As I heard on a podcast this week, just about everything in America that used to be good is probably due to private equity. Jersey Mikes, Panera, newspapers, hell, even Denny’s and Red Lobster. Gah! Utah is the first to the market here, but will assuredly not be the last. This is just the most recent trend in college athletic departments trying to raise money and attract recruits just like waterfalls in locker rooms and indoor practice facilities were all the rage ten years ago. The key difference is, waterfalls and sleeping pods don’t show up at your door like a mafia enforcer and cut your volleyball team. 

Utah AD Mark Harlan said of the deal that it’s a “short-term solution,” while the CFO said, “the upside is the difference between surviving and thriving.” Harlan and random CFO man likely will be retired in Park City by the time the check comes due because, as we all know, private equity doesn’t exist to lose money. The doomsday scenario is that non-revenue teams and important athletic department positions get cut while Utah gets dug into a massive financial hole they can’t recover from. UCLA and Maryland are prominent examples of mismanaged athletic departments with massive debt and they definitely didn’t use PE, they’re just stupid. I understand Utah and every other non-P2 school is in a very tough position right now, but this can’t possibly be the answer. Just a few months ago, Michigan and USC denied the Big 10’s private equity proposal and Michigan’s admin said they didn’t want (or need) a payday loan. That’s a champagne problem for Michigan and USC, but props to Michigan for having common sense for once.

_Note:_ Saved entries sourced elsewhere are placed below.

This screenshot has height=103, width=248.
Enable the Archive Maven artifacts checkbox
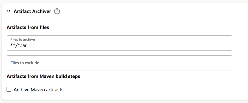point(9,89)
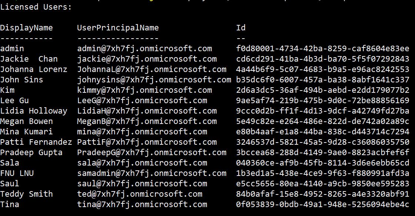Click the Id starting with 0f053839
This screenshot has height=216, width=415.
coord(322,204)
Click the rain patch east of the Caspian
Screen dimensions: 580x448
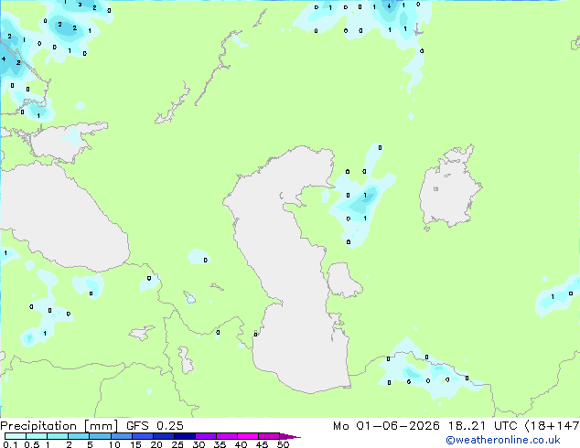[x=360, y=201]
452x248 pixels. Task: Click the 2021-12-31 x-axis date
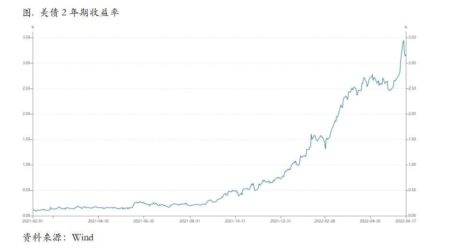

Lastly, what exactly is this entity going to do to raise money that the athletic department isn’t currently able to do, or that they haven’t thought of doing? There are 130ish FBS teams and, therefore, 130ish athletic departments and marketing professionals who have been trying to think of innovative ways to raise revenue, increase ticket sales, sponsorships, etc. for their schools. If someone had a good idea, it would’ve been thought of by now. There might be a silver bullet out there, but we can guarantee you it is now with private equity.

Michigan…

Michigan fired head coach Sherrone Moore for cause yesterday after an anonymous tip led them to investigate if he had an "inappropriate relationship with a staff member." Moore is sitting in a county jail as of writing and is an overall sad situation, but even more unfortunate, not that surprising for Michigan recently.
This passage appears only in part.